No fines have been issued to organisations for breaches due to technical faults, whereas there has been £5.1m worth of fines issued to those who have made human error breaches. Human error data breaches can happen in so many different ways but there has been particular emphasis on:
• Laptop theft – it sounds strange but it’s true, laptop theft accounts for a lot of data breaches. One example comes from Los Angeles when an unencrypted laptop was stolen from Cedars-Sinai hospital leading to a data breach of 500 patients’ medical data;
• Email – sometimes it’s hard to know whether email is our friend or foe, spam emails have resulted in many data breaches. The obvious example being American department store Target, who was the “target” of a massive breach that was traced back to a phishing email containing malware. As a result, thousands of customers’ credit and debit card information was compromised;
• Unauthorised access – where an organisations stores personal data, access to that data must be restricted to those who have the necessary job requirements. For example the person who comes to clean the office on a morning does not need access to the company data base.

What to do?
It seems like one of the best ways to stop this from happening is training staff and giving them the correct information. Whether it be giving them policy documents or holding training sessions, it needs to be done otherwise your organisation may be on the receiving end of an ICO fine!

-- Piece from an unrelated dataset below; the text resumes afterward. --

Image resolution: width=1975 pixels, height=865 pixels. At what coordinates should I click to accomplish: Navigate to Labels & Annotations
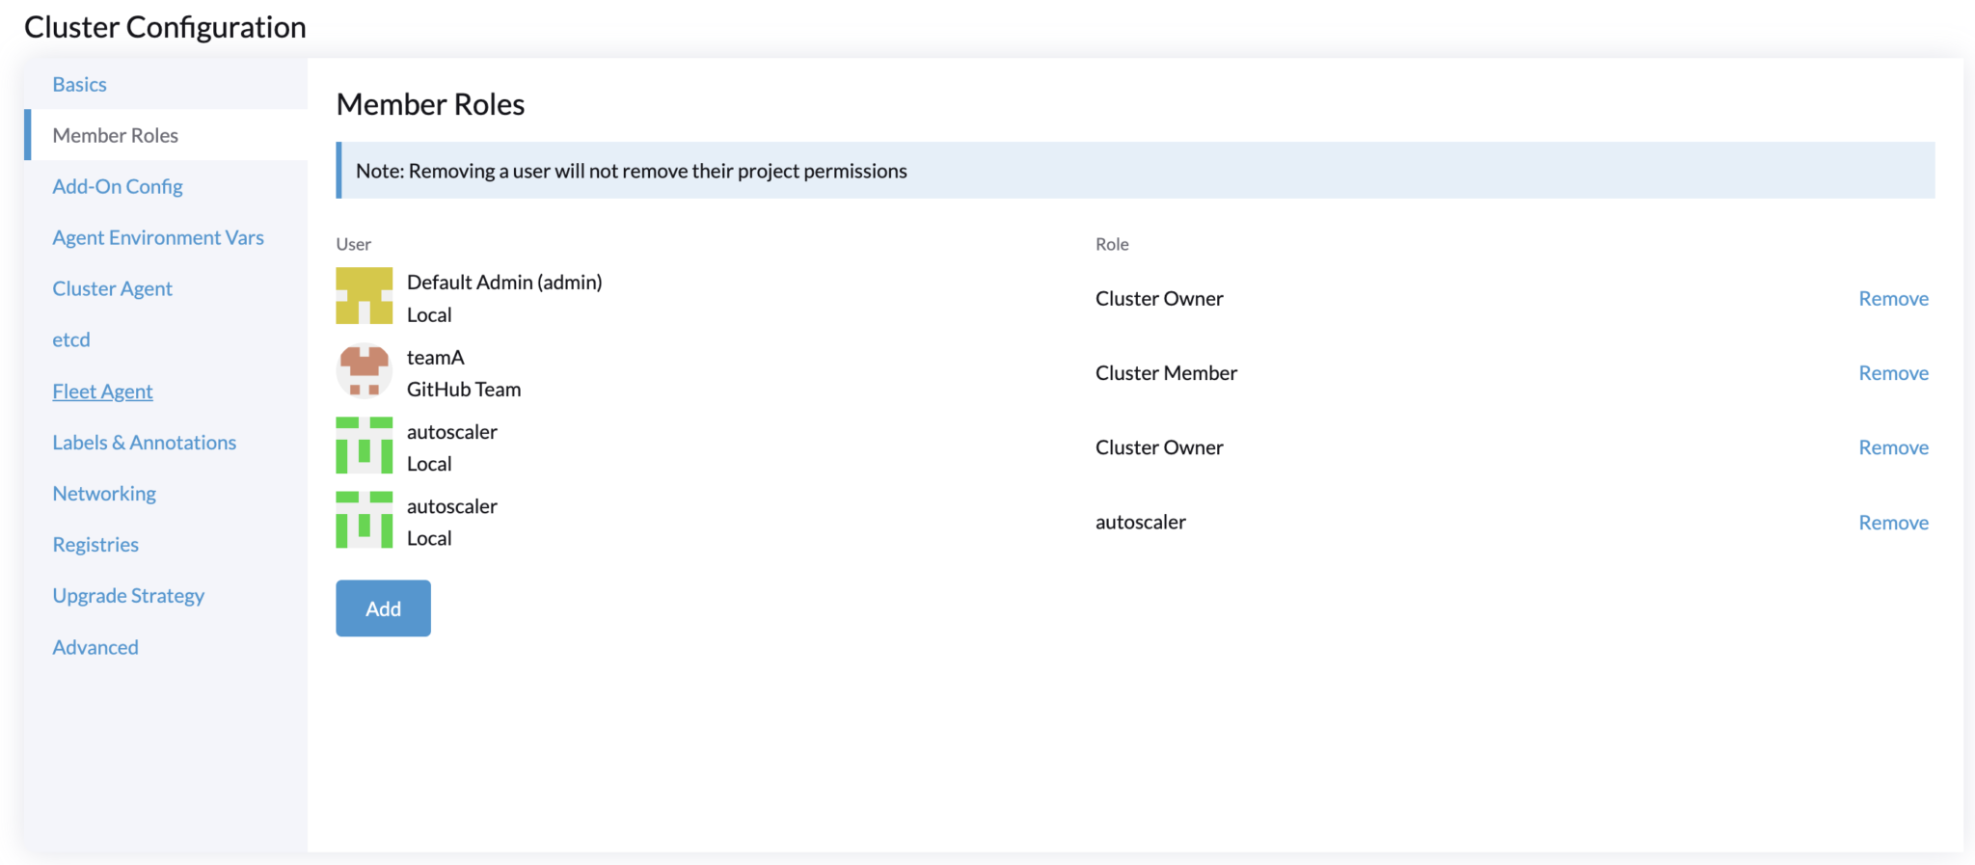(x=144, y=443)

Training doesn’t have to be hard either, simple things like:

Passwords:
o Encourage the use of strong passwords, include upper and lower case letters, numbers and symbols;
o Have different passwords for each site accessed, therefore if one site is breached other sites, and the data on them, will not be in danger.

Email policies:
o When you receive emails from unknown senders, ignore them;
o Hover over any links on emails to check where they will lead you;
o DO NOT open any attachments from unknown senders!

Appropriate access:
o Role-based access control, only those who need access to data will have access.

Encryption:
o If, for example, a laptop is stolen but the data on it is encrypted, the loss is not a breach as it cannot be accessed;
o Encryption can also be applied to emails when personal data is sent via email.

Preaching to choir?
It may seem like this is all common sense for businesses but the recent FOI suggest that this common sense isn’t being applied. The alarming rise in data breaches due to human error from 2013 to 2014 can been seen across multiple sectors, for example the 101% increase for healthcare organisations and 143% in general business. Businesses can take simple steps to help bring the numbers down; after all, the statistics don’t lie!